Um belo dia, no jantar, meu pai chega e começa a reclamar comigo, dizendo que não sabia se eu estudava ou fazia frete, que onde já se viu, minha despesa com posto de combustível era alta demais, afinal “nem ele que ia para o escritório, e ainda tinha que ir ver a obra de Valinhos gastava tanto combustível”. Tentei contra argumentar dizendo que a Marajó gastava demais (e gastava mesmo, fazia 5 km/l) e que abastecia o carro dele mas foi em vão, o sermão continuou. Fazer o quê, ouvi e fiquei quieto, não adiantava prolongar a conversa. Isso foi numa quarta-feira.

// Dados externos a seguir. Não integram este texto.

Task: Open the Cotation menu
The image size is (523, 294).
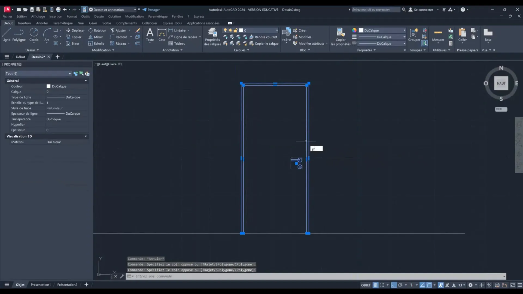Action: point(114,16)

No dia seguinte, à noite, já estava deitado, quase dormindo, entra meu pai no quarto, deixa a chave do Vectra no criado-mudo, e diz “Amanhã vá de Vectra. É mais confortável”. Agradeci, e no dia seguinte, lá estava eu, 6h10 da manhã funcionando o Vectra e olhando a luz do tanque acesa. Nem teria me incomodado com o fato se o carro tivesse chegado ao posto: já na primeira centena de metros o motor começou a engasgar e, para minha sorte, o posto de combustível da esquina da casa de meus pais (não era o que eu abastecia), excepcionalmente estava abrindo mais cedo naquele dia e assim pude encostar o carro e abastecer.
Na hora, mandei encher o tanque e logo que o frentista começou a colocar os primeiros litros, num impulso mandei parar. Deixar o carro andando no “cheiro” era o fim e estava na hora de dar o troco. Havia dado R$ 4,50, cerca de 5 litros de gasolina. Era mais que o suficiente. E foi com esse combustível que fui para o meu curso.

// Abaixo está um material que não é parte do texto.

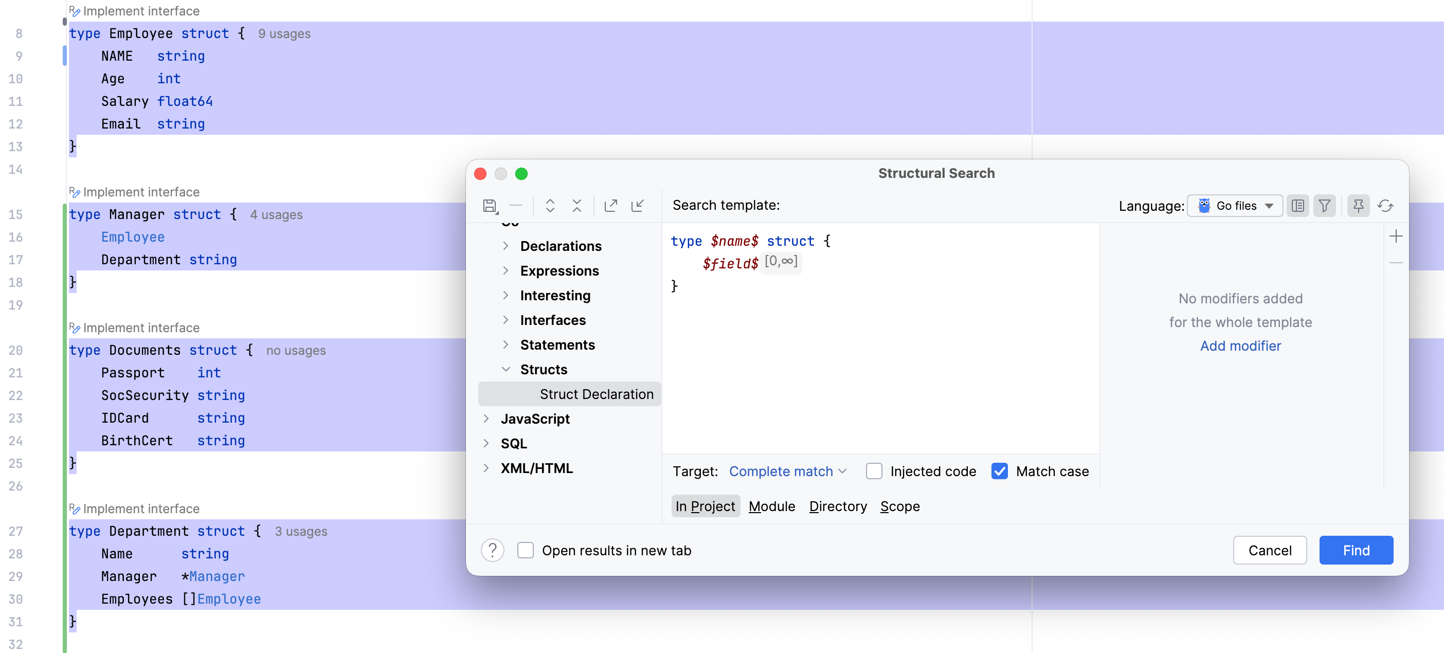Click the Export template icon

Na hora do almoço, necessitando de dois livros para estudar, saí do curso e me dirigi até a sede da Editora Ática na rua Barão de Iguape, no bairro da Liberdade. Coloquei mais 5 litros de gasolina e fui, ar-condicionado ligado no máximo para sobreviver ao trânsito da avenida 23 de Maio. Voltei ao curso, onde deixei o carro embaixo de um sol escaldante, ótimo para evaporar combustível (minha sombra no estacionamento já estava ocupada) e fiquei nos estudos até umas 16h00, quando ai fui embora para casa.

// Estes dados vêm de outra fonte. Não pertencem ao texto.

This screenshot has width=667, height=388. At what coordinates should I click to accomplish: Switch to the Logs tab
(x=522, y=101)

Já quase chegando em casa, avisto o posto onde normalmente abastecia e lavava os carros. Vendo-o vazio, resolvi entrar e me dirigi ao frentista:
— Quanto é a lavagem completa?
— R$ 20,00 — responde o funcionário — mas encher o tanque e colocar mais de 20 litros, é por conta da casa.
— Tudo bem, quero só lavar — respondi.
A resposta teria passado incólume se no ato do funcionário pegar o carro a luz do combustível na reserva não tivesse brilhado no painel. Consigo ver, até hoje, a casa de espanto e incompreensão do frentista.
Seja com espanto ou com incompreensão, o pessoal do posto lavou magistralmente o Vectra. Mandei caprichar na glicerina nas rodas e colocar aquelas “jet-ceras” que não servem para muita coisa mas dá um brilhozinho por algumas horas. E de Vectra azul perolizado brilhando cheguei em casa e guardei-o de ré na vaga lateral, com os pneus virados para enfatizar ainda mais a beleza do carro e realçar a limpeza, ficando nessa posição até segunda-feira, dia de recomeçar a rotina quebrada pelo final de semana.
Na segunda, meu pai sai com o Vectra e antes que chegasse no posto da esquina (aquele onde abasteci os 5 litros na sexta-feira), o carro havia simplesmente apagado por falta de combustível, obrigando-o a chegar no embalo na bomba de abastecimento, azedando seu humor logo pela manhã.
Avisado por minha mãe de que viria bronca (ela me disse que ele estava uma fera), logo que encontrei meu pai já fui falando “Pai, você estava certo, preciso economizar combustível. A primeira coisa que comecei a fazer é parar de encher o tanque do carro dos outros…”. E como já dizia o ditado, o “bom cabrito não berra” (a pessoa culpada não se entrega e nem aos companheiros), meu pai proferiu um sonoro palavrão e fomos todos jantar em plena harmonia.